--- START OF PROVIDED RECORDS ---

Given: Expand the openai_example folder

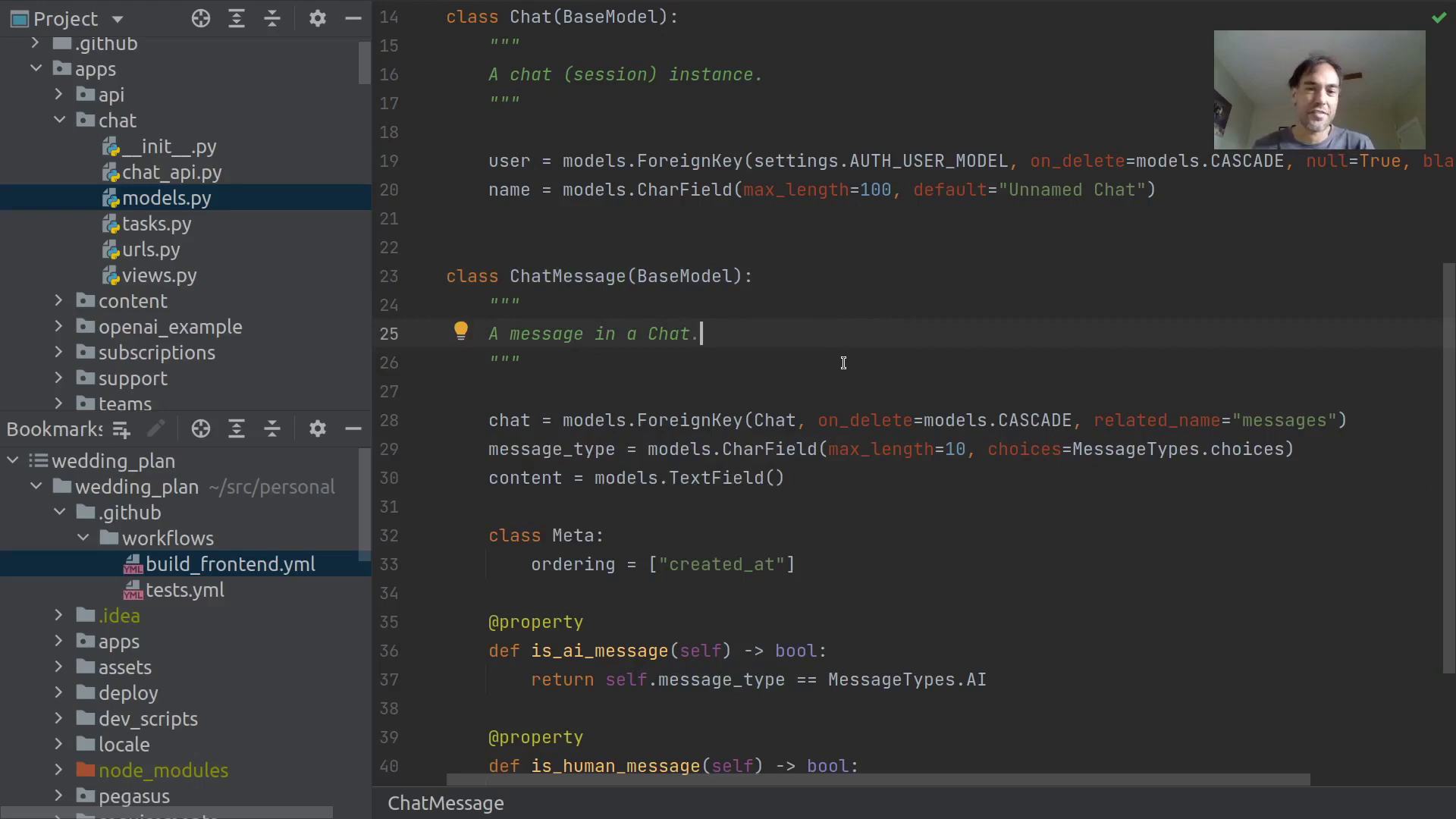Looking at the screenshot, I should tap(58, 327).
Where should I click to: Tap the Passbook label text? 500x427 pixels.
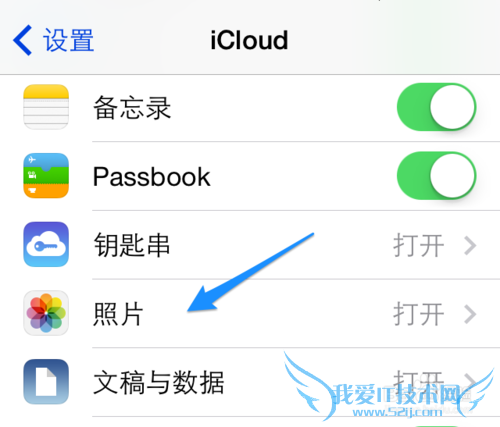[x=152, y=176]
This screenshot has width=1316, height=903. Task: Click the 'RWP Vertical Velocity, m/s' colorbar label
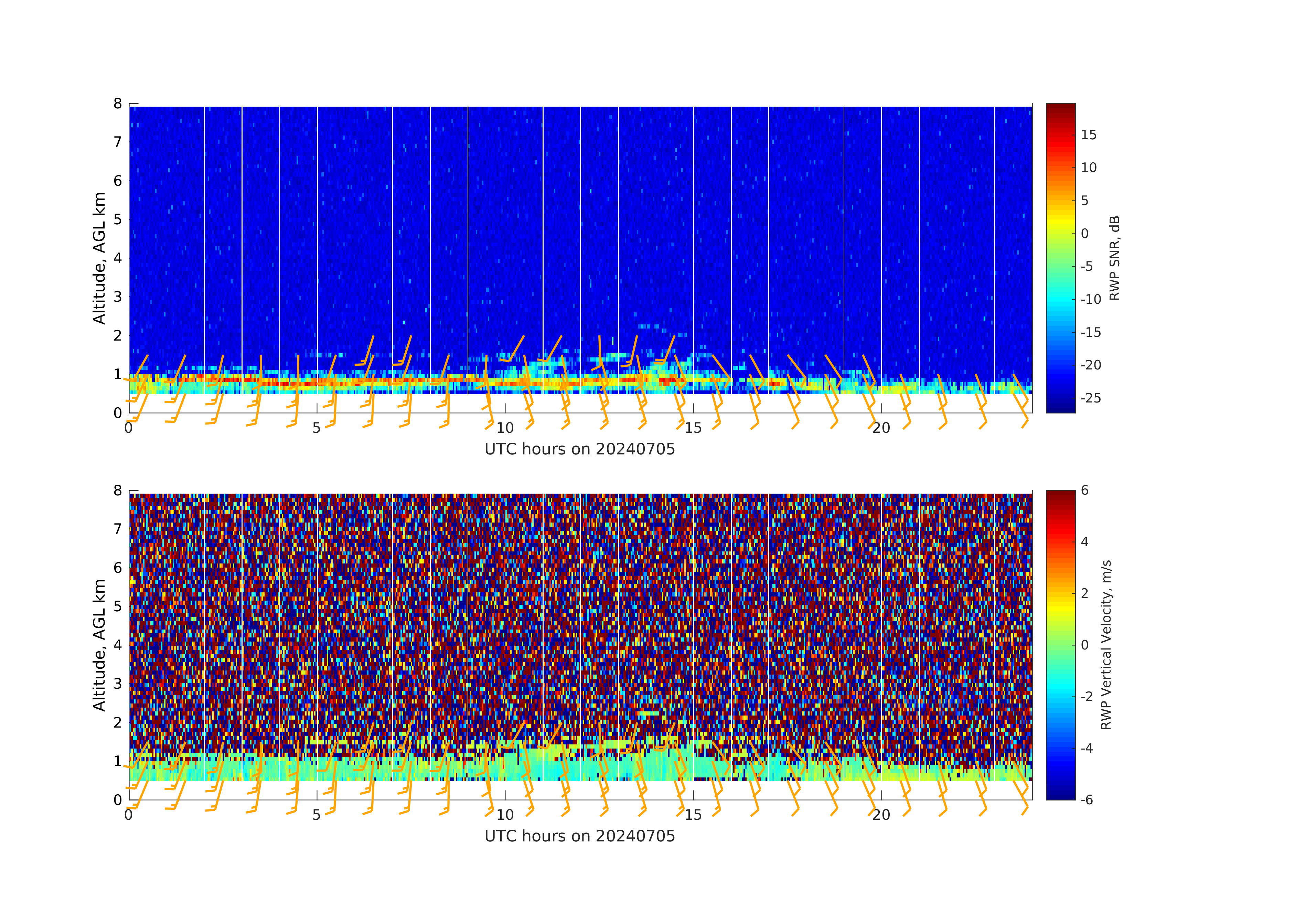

--- END OF PROVIDED RECORDS ---

# WRITTEN EXERCISE
Output every line of the records above exactly as it stands, leaving out the pictures.

# ANSWER FOR THE TASK
Given: Expand the openai_example folder

Looking at the screenshot, I should tap(58, 327).
Where should I click to: Tap the Passbook label text? 500x427 pixels.
[x=152, y=176]
This screenshot has width=1316, height=903. Task: Click the 'RWP Vertical Velocity, m/s' colorbar label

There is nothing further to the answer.